I may here remark, that various machines have been constructed of late years for making continuous card-ends, and slubbings, in imitation of the carding and roving of the [Cotton Manufacture]; to which article I therefore refer my readers. The wool slubbings are now spun into yarn, in many factories, by means of the mule. Indeed, I have seen in France the finest yarn, for the mousseline-de-laine fabrics, beautifully spun upon the self-actor mule of Sharp and Roberts.[72]
[72] See this admirable machine fully described and delineated in my Cotton Manufacture of Great Britain, vol. ii.
Tentering.—When the cloth is returned from the [fulling-mill] (which see), it is stretched upon the tenter-frame, and left in the open air till dry.
In the woollen manufacture, as the cloth suffers, by the operation of the fulling-mill, a shrinkage of its breadth to well nigh one-half, it must at first be woven of nearly double its intended width when finished. Superfine six-quarter broad cloths must therefore be turned out of the loom twelve-quarters wide.
Burling is the name of a process, in which the dried cloth is examined minutely in every part, freed from knots or uneven threads, and repaired by sewing any little rents, or inserting sound yarns in the place of defective ones.
Teasling.—The object of this operation is to raise up the loose filaments of the woollen yarn into a nap upon one of the surfaces of the cloth, by scratching it either with thistle-heads, called teasels, or with teasling-cards or brushes, made of wire. The natural teasels are the balls which contain the seeds of the plant called Dipsacus fullorum; the scales which form the balls, project on all sides, and end in sharp elastic points, that turn downwards like hooks. In teasling by hand, a number of these balls are put into a small wooden frame, having crossed handles, eight or ten inches long; and when thus filled, form an implement not unlike a curry-comb, which is used by two men, who seize the teasel-frame by the handles, and scrub the face of the cloth, hung in a vertical position from two horizontal rails, made fast to the ceiling of the workshop. First, they wet the cloth, and work three times over, by strokes in the direction of the warp, and next of that of the weft, so as to raise all the loose fibres from the felt, and to prepare it for shearing. In large manufactories, this dressing operation is performed by a machine called a gig-mill, which originally consisted, and in most places still consists, of a cylinder bristled all over with the thistle-heads, and made to revolve rapidly while the cloth is drawn over it in a variety of directions. If the thistle be drawn in the line of the warp, the points act more efficaciously upon the weft, being perpendicular to its softer spun yarns. Inventors who have tried to give the points a circular or oblique action between the warp and the weft, proceed apparently upon a false principle, as if the cloth were like a plate of metal, whose substance could be pushed in any direction. Teasling really consists in drawing out one end of the filaments, and leaving the body of them entangled in the cloth; and it should seize and pull them perpendicularly to their length, because in this way it acts upon the ends, which being least implicated, may be most readily disengaged.

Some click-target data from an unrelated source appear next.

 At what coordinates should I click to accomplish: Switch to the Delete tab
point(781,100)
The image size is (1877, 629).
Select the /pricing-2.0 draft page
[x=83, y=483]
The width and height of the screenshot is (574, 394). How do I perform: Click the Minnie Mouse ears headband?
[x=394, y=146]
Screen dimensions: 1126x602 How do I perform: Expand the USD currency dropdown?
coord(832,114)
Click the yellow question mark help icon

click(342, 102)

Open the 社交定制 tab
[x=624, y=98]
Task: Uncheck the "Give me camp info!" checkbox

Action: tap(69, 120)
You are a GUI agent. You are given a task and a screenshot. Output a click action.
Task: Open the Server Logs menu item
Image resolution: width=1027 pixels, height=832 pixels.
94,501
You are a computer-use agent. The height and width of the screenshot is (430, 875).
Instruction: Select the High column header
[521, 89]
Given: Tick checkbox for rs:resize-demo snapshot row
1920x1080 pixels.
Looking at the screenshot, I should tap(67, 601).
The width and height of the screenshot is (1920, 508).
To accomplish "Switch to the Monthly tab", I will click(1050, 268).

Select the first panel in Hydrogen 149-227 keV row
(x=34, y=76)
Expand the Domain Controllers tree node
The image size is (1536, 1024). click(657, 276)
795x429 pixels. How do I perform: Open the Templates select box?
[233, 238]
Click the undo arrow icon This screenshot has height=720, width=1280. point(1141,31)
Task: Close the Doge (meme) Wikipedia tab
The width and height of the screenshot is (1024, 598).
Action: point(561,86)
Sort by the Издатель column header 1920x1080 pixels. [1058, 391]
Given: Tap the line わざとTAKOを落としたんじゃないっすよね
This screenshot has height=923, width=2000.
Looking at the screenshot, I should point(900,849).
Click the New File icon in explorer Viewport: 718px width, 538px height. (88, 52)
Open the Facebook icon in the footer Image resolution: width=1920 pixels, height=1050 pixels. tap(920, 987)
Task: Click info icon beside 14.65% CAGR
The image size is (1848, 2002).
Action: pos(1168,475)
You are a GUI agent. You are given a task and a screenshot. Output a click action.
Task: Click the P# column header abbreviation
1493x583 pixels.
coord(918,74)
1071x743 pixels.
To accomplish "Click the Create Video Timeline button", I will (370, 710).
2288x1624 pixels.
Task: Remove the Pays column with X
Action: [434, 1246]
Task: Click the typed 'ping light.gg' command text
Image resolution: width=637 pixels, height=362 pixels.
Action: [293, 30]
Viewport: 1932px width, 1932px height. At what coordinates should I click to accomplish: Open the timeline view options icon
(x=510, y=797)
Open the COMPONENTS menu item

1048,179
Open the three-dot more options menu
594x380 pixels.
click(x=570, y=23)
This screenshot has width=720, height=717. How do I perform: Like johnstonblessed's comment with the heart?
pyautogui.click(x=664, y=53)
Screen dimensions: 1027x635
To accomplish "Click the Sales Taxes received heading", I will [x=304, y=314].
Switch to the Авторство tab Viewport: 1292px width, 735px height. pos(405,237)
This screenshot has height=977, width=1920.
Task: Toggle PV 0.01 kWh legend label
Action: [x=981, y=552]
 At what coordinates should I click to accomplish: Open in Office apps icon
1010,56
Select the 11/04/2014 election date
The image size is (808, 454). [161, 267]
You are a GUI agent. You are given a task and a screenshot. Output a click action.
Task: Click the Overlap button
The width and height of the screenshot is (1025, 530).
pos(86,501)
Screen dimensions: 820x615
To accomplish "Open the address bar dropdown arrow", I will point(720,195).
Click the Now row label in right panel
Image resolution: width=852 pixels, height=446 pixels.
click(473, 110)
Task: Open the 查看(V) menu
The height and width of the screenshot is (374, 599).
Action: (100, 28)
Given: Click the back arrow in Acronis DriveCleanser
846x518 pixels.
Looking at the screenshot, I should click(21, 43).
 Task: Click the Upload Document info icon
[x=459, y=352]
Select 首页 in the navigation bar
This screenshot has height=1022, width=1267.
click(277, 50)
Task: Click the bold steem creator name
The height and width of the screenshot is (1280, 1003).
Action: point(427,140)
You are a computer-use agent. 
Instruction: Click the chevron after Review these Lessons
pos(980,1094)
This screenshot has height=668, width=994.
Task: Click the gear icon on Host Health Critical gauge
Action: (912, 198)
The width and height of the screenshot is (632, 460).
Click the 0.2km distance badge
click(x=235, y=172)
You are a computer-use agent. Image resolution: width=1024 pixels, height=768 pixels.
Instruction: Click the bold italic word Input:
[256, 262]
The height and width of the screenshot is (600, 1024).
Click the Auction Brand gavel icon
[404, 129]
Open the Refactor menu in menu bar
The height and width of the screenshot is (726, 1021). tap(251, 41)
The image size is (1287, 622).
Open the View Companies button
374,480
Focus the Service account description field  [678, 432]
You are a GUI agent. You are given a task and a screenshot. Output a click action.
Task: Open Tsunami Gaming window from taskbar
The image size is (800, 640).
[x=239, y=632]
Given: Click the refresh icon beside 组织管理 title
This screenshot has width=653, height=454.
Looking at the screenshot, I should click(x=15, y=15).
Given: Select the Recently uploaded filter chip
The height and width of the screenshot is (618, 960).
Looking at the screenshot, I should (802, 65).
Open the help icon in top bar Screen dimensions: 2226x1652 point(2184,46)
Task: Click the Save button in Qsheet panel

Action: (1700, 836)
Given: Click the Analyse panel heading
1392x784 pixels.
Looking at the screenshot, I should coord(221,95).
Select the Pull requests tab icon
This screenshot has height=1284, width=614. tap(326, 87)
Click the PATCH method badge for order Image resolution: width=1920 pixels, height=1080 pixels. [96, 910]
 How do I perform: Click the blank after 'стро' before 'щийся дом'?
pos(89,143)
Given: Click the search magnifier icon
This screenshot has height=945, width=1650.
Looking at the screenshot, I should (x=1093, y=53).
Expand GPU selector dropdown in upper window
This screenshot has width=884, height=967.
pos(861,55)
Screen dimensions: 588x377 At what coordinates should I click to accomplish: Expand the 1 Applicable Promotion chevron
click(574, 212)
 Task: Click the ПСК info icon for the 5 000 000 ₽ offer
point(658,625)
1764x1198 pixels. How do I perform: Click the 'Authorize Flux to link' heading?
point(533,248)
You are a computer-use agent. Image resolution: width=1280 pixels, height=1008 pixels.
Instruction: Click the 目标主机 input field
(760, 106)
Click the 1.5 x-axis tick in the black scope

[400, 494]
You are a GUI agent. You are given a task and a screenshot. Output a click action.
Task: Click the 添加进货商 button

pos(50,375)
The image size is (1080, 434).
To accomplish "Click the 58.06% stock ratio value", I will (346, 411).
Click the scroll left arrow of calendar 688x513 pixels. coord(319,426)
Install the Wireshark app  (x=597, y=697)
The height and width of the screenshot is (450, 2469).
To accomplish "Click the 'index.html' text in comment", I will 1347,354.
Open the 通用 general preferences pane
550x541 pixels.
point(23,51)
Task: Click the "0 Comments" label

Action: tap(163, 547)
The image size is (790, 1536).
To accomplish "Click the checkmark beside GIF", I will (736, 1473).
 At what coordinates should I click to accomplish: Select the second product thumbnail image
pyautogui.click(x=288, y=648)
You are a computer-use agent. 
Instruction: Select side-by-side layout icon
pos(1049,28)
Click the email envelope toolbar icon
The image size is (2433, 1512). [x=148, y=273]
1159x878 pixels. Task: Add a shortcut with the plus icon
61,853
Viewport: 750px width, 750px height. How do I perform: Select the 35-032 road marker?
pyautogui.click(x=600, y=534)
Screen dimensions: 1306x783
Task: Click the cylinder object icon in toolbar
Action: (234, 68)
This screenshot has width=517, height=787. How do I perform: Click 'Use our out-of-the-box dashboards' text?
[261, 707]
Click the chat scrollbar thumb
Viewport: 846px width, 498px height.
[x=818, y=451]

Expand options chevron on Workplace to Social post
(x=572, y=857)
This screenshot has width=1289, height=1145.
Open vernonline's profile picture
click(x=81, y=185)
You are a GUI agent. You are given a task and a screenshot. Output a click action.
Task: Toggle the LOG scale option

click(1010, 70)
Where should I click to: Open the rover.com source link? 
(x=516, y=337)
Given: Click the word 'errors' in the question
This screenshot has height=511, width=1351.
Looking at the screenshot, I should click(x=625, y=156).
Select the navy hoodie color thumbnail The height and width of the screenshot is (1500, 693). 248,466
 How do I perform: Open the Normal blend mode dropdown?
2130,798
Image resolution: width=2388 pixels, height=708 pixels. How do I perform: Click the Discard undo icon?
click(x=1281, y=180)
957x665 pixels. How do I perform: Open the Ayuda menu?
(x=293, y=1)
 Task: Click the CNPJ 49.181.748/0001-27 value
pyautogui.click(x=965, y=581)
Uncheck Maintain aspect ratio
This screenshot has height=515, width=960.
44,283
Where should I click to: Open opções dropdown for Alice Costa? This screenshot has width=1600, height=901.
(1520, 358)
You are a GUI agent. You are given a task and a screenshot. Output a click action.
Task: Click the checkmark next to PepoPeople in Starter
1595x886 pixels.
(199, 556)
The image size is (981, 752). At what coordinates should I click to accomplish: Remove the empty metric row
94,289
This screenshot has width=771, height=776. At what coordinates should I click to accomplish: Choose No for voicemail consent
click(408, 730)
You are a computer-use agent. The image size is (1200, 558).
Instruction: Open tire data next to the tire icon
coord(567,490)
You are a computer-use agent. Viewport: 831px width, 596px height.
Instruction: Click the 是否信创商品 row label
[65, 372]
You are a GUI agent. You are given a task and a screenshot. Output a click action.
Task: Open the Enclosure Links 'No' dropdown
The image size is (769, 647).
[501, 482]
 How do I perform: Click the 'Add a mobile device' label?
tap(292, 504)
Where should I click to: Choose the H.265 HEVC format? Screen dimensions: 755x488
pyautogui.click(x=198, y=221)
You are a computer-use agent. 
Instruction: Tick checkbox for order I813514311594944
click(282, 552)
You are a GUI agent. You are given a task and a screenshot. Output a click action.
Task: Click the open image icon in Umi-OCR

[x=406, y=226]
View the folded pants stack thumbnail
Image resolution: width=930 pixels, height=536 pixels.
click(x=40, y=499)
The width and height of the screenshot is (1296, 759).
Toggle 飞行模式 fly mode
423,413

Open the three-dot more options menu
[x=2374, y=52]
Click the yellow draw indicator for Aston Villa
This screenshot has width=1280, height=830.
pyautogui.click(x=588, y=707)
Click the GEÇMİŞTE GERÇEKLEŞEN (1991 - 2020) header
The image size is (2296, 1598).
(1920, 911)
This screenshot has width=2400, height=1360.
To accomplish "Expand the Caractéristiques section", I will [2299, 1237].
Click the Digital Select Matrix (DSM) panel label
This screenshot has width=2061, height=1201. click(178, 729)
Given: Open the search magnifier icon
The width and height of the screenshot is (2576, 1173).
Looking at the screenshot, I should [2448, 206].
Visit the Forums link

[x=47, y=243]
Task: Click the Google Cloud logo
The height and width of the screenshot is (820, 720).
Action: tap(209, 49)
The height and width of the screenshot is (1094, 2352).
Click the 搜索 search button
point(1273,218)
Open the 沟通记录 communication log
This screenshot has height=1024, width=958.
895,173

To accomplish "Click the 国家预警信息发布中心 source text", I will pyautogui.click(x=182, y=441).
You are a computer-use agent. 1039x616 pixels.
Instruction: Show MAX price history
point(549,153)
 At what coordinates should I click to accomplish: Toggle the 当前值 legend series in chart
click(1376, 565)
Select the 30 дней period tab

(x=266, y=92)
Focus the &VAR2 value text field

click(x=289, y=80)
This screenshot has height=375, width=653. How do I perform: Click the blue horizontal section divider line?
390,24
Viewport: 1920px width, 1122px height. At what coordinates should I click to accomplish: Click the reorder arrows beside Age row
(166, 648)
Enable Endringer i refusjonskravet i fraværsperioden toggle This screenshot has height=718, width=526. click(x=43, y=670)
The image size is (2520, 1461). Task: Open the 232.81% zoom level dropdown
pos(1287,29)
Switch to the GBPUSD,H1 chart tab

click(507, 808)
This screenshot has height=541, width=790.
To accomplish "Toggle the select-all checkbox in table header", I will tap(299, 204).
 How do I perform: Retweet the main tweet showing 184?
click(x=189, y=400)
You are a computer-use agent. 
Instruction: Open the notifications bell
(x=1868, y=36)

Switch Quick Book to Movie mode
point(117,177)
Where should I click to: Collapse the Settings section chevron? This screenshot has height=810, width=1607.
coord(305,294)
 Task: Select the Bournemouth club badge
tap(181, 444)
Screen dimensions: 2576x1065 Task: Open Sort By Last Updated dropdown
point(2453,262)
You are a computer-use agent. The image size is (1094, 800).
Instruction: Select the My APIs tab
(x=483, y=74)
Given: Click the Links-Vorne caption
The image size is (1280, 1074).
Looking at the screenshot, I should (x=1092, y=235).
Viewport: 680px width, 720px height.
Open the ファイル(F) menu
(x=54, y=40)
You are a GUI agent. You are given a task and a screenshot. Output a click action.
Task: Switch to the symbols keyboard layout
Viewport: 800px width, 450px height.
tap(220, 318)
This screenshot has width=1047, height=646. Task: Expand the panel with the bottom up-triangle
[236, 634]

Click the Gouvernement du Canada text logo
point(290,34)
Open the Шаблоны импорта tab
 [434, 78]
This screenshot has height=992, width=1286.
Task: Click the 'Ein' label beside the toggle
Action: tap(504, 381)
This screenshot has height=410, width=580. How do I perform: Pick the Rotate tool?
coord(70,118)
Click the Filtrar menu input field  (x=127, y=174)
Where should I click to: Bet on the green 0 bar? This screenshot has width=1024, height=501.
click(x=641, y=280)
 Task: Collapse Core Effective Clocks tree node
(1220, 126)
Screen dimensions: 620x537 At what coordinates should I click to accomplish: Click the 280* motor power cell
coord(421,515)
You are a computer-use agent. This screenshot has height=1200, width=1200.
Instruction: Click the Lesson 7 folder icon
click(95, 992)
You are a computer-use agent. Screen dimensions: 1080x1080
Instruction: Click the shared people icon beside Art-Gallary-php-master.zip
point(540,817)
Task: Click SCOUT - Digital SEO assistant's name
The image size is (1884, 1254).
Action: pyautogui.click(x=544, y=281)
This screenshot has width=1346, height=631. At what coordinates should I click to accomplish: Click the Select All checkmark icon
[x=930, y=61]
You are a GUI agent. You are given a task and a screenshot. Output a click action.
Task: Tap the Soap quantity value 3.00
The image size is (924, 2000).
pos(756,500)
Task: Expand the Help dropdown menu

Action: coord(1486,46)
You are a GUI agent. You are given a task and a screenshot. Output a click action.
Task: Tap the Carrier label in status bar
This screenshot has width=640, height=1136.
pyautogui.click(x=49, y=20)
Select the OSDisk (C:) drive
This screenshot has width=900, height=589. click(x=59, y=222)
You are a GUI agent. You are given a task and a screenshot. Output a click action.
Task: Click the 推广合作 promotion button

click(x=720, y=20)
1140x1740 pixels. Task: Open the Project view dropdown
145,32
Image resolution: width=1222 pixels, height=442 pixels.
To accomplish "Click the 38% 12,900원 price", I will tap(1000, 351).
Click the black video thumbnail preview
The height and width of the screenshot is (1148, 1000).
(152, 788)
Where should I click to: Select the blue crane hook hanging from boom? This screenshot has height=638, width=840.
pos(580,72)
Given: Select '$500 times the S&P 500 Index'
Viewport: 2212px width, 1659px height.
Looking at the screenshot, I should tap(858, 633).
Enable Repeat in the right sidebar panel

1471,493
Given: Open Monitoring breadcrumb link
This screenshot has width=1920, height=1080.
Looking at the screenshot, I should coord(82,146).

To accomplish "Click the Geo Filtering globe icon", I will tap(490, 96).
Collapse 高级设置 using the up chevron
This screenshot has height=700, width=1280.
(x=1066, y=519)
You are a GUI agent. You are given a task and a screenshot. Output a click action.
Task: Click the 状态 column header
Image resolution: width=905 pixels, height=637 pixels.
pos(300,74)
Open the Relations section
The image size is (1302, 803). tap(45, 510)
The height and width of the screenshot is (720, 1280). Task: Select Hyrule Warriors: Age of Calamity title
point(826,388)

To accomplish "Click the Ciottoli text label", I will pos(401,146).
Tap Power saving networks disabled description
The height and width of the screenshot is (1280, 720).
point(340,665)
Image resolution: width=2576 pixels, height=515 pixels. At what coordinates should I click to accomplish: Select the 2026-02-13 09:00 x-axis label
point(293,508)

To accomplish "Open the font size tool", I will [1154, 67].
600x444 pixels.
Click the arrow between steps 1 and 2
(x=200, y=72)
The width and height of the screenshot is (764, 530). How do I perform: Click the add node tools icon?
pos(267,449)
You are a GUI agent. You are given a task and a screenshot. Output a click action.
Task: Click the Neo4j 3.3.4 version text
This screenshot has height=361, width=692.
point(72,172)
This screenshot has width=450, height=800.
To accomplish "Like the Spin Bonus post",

When the hooks of the thistles become clogged with flocks of wool, they must be taken out of the frame or cylinder, and cleaned by children with a small comb. Moisture, moreover, softens their points, and impairs their teasling powers; an effect which needs to be counterbalanced, by taking them out, and drying them from time to time. Many contrivances have, therefore, been proposed, in which metallic teasels of an unchangeable nature, mounted in rotatory machines, driven by power, have been substituted for the vegetable, which being required in prodigious quantities, become sometimes excessively scarce and dear in the clothing districts. In 1818, several schemes of that kind were patented in France, of which those of M. Arnold-Merick, and of MM. Taurin frères, of Elbœuf, are described in the 16th volume of Brevets d’Invention expirés. Mr. Daniell, cloth manufacturer in Wilts, renewed this invention under another form, by making his rotatory cards with two kinds of metallic wires, of unequal lengths; the one set, long, thin, and delicate, representing the points of the thistle; the other, shorter, stiffer, and blunter, being intended to stay the cloth, and to hinder the former from entering too far into it. But none of these processes have succeeded in discarding the natural teasel from the most eminent manufactories.
The French government purchased, in 1807, the patent of Douglas, an English mechanist, who had, in 1802, imported into France, the best system of gig-mills then used in the west of England. A working set of his machines having been placed in the Conservatoire des Arts, for public inspection, they were soon introduced into most of the French establishments, so as generally to supersede teasling (lainage) by hand. A description of them was published in the third volume of the Brevets d’Invention. The following is an outline of some subsequent improvements:—
1. As it was imagined that the seesaw action of the hand operative was in some respects more effectual than the uniform rotation of a gig-mill, this was attempted to be imitated by an alternating movement.